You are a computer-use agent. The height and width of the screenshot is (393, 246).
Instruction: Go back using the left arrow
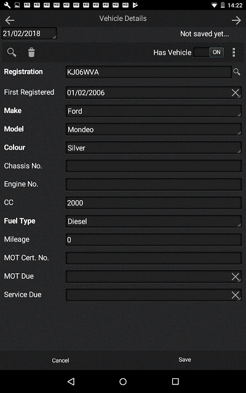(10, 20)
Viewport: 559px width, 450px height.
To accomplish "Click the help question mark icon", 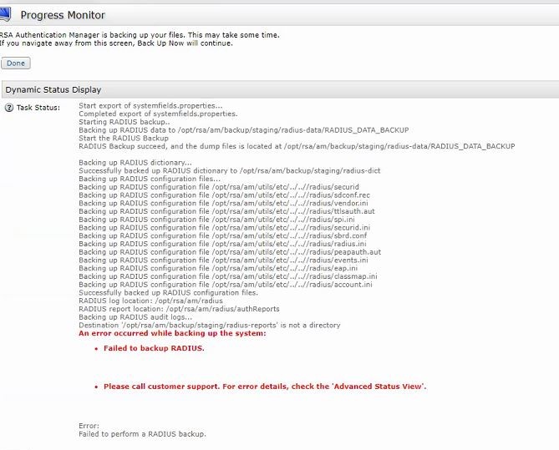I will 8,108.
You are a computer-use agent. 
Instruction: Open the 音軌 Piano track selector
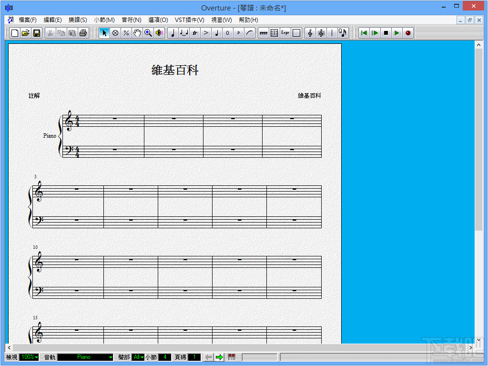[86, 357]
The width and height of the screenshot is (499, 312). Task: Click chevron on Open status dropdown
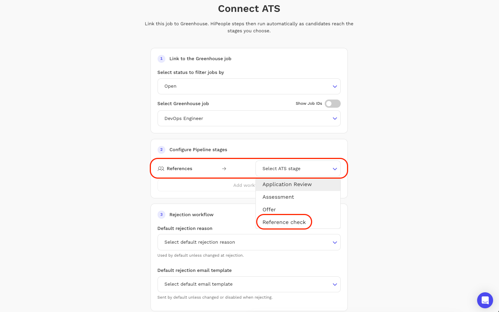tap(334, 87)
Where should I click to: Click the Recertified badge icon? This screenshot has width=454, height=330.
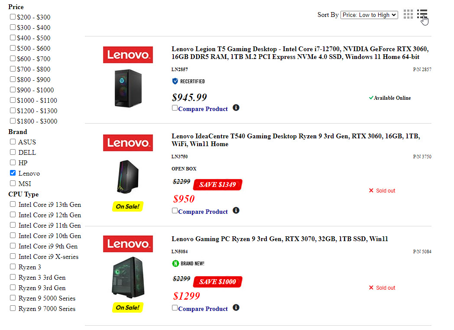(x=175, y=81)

########

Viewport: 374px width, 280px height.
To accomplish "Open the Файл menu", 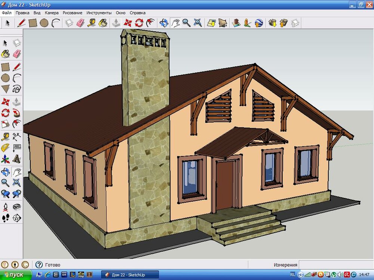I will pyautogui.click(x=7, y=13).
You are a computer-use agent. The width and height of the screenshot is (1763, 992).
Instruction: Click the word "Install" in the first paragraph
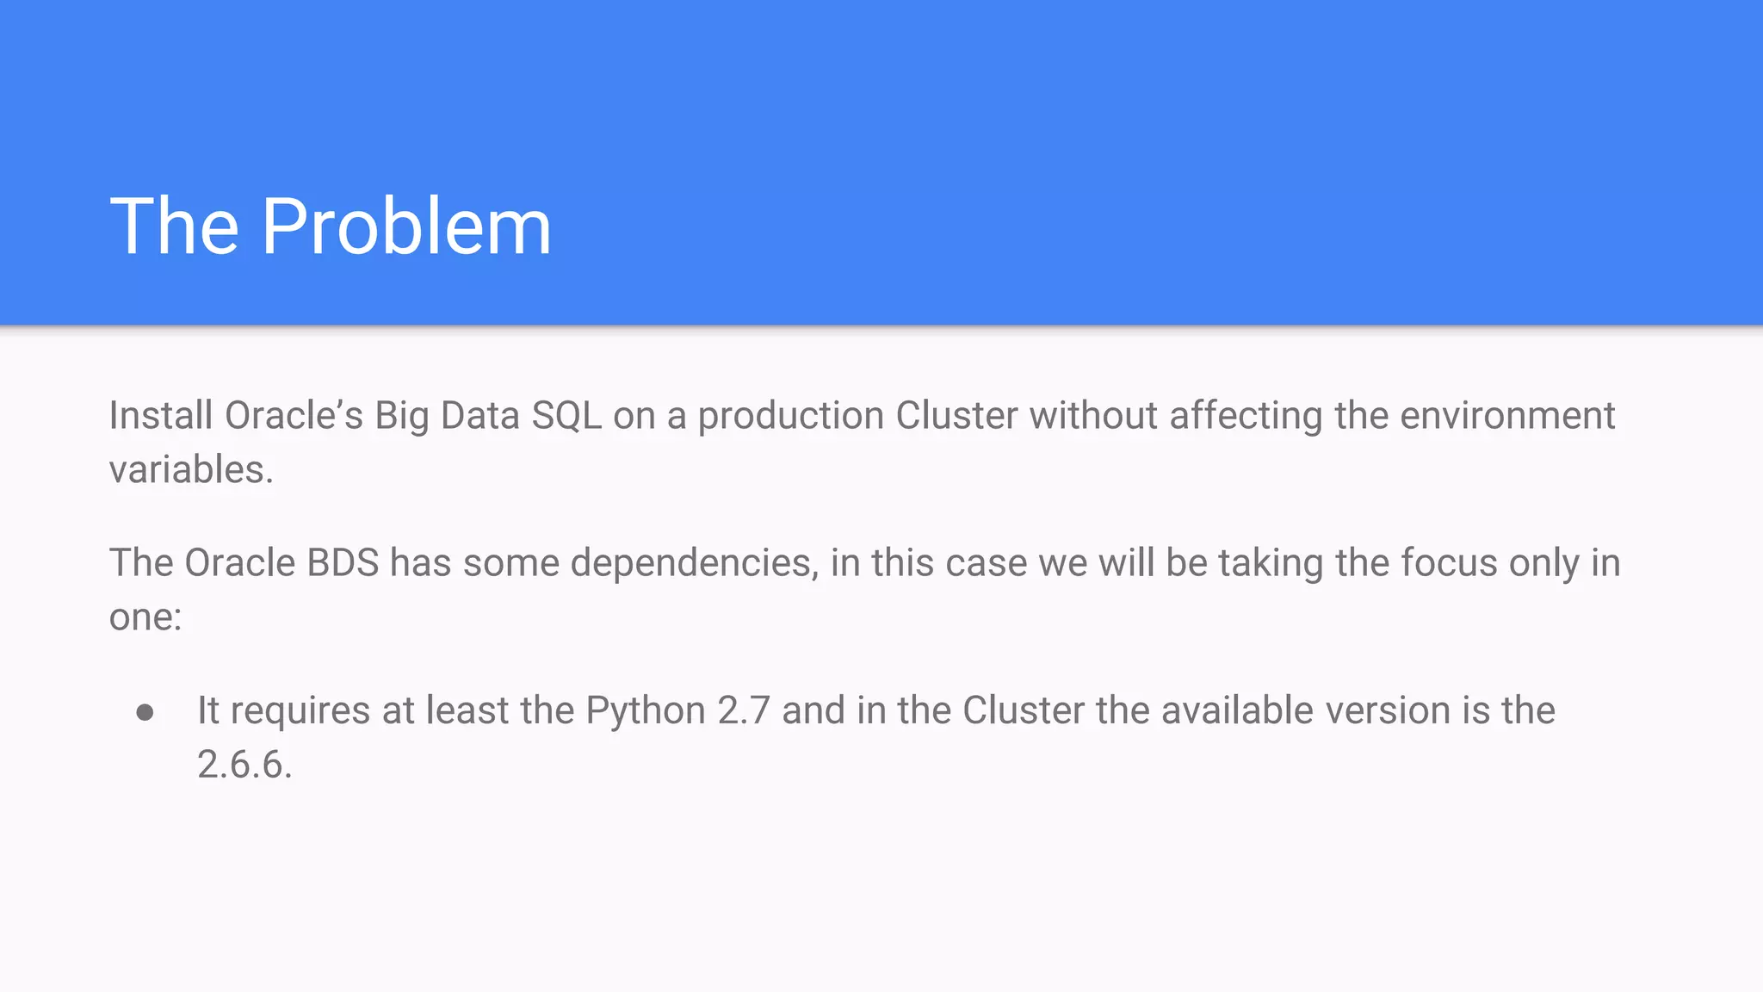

########

• Work task:
Find the lines in the data that include "computer", then copy each of them.

• Solution for this exercise:
You are a computer-use agent. The height and width of the screenshot is (393, 246).
You are a computer-use agent. 
You are a computer-use agent. The width and height of the screenshot is (1763, 992).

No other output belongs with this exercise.